• **Problem to solve**
No pictures go in the copy. Restate, word for word, each line from the one containing "The image size" through the last line below.

┌─ Supplied material

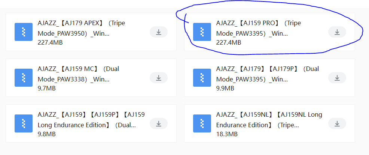The height and width of the screenshot is (155, 369).
Task: Download the AJ159 PRO driver file
Action: tap(337, 32)
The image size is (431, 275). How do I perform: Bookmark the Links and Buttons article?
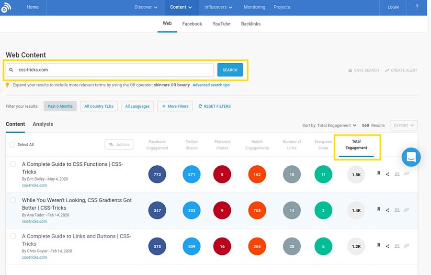pos(378,245)

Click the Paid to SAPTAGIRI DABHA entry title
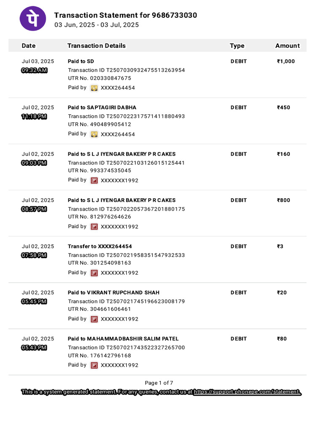click(x=102, y=108)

└─

• **Output of the exercise**
The image size is (431, 275). How do I perform: Bookmark the Links and Buttons article?
pos(378,245)

Click the Paid to SAPTAGIRI DABHA entry title
click(x=102, y=108)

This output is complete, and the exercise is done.